__Provided information__:
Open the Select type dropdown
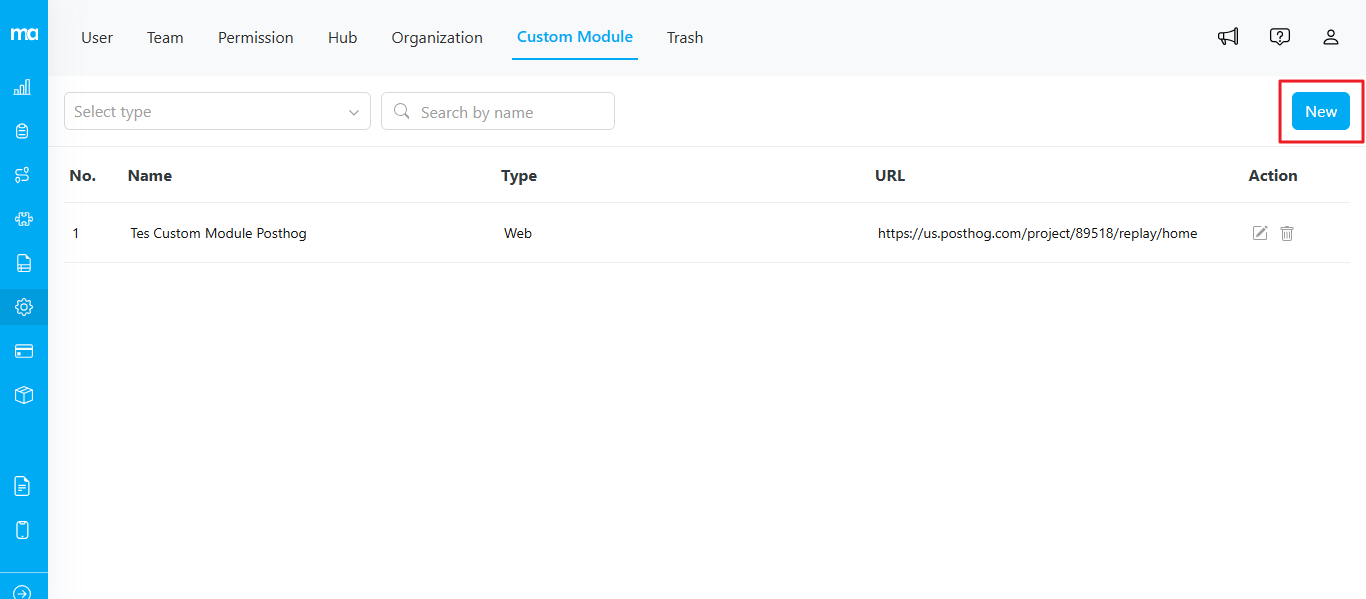Viewport: 1366px width, 599px height. [x=216, y=111]
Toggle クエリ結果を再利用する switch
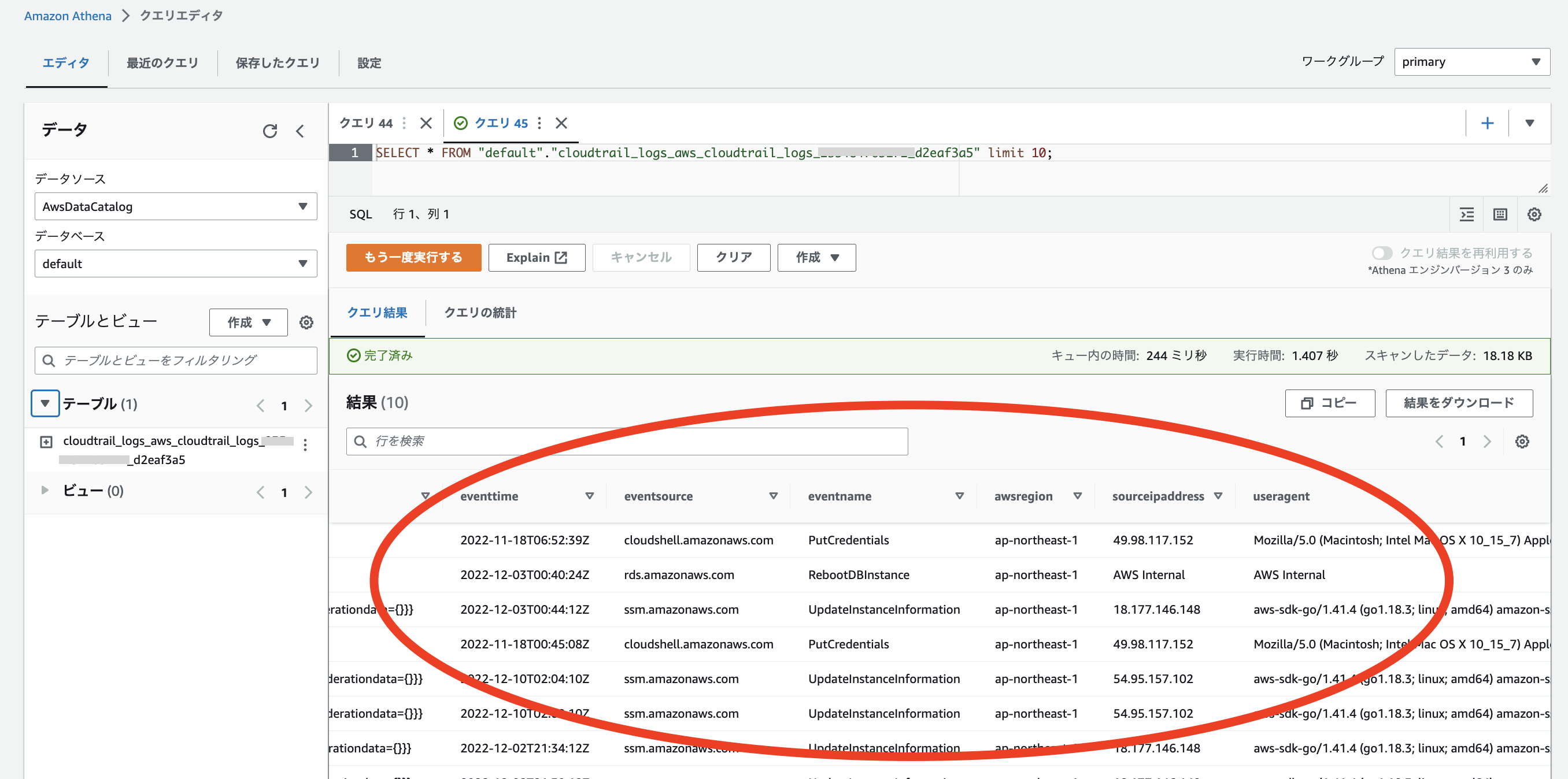This screenshot has height=779, width=1568. click(x=1382, y=253)
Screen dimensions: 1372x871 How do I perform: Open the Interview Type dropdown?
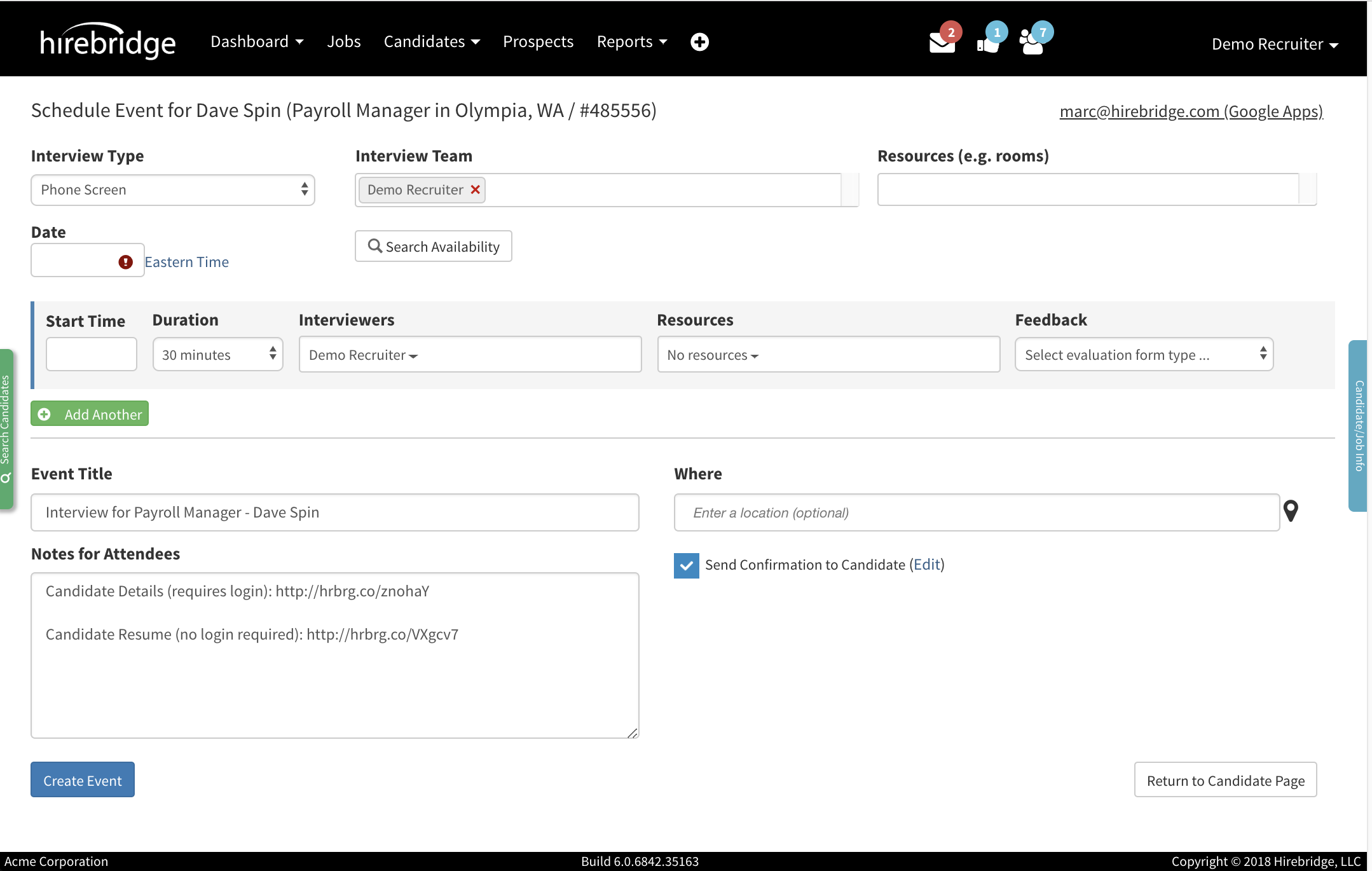172,189
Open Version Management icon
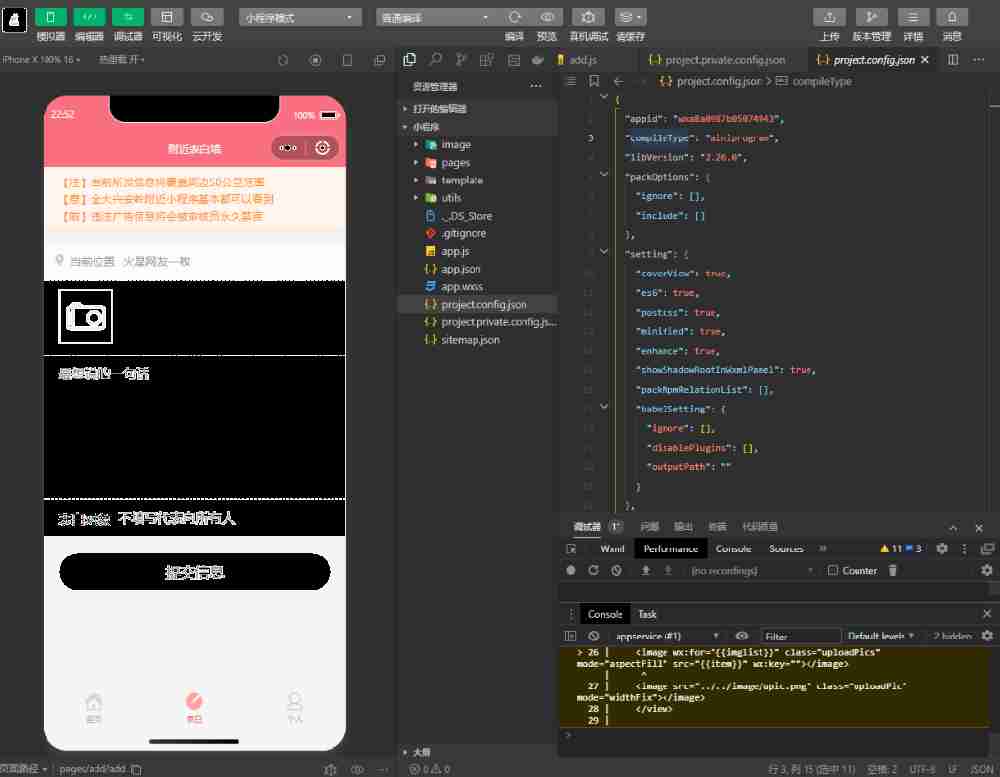This screenshot has height=777, width=1000. pyautogui.click(x=870, y=17)
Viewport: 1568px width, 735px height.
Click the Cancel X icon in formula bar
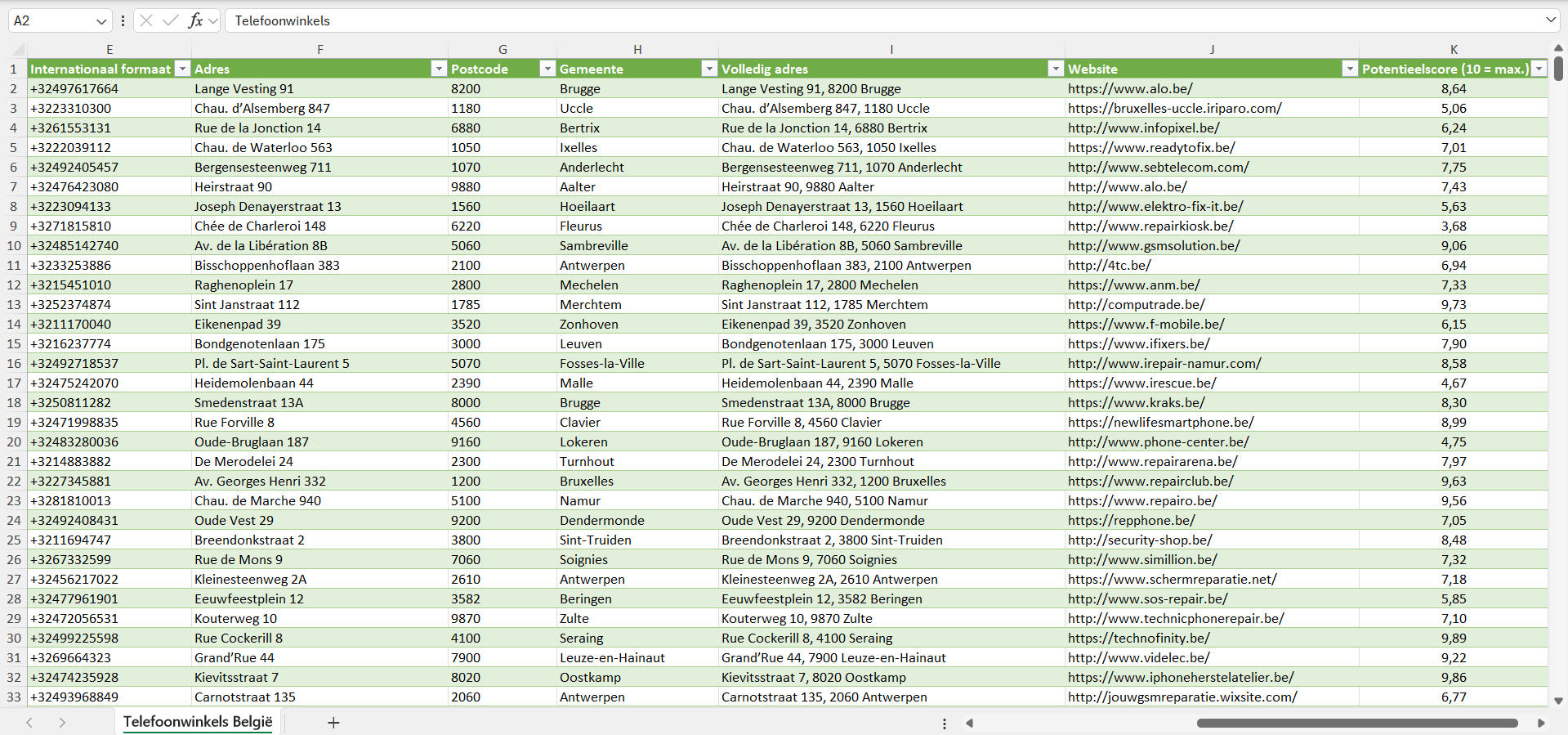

__Instructions to follow__: Format these lines as a Markdown table with the columns "No." and "Line", numbering each row and omitting blank lines. Leave the pictures out.

__Answer__:
| No. | Line |
|---|---|
| 1 | Open the Select type dropdown |
| 2 | Viewport: 1366px width, 599px height. [x=216, y=111] |
| 3 | Toggle クエリ結果を再利用する switch |
| 4 | This screenshot has height=779, width=1568. click(x=1382, y=253) |
| 5 | Screen dimensions: 1372x871 How do I perform: Open the Interview Type dropdown? |
| 6 | 172,189 |
| 7 | Open Version Management icon |
| 8 | This screenshot has height=777, width=1000. pyautogui.click(x=870, y=17) |
| 9 | Viewport: 1568px width, 735px height. |
| 10 | Click the Cancel X icon in formula bar |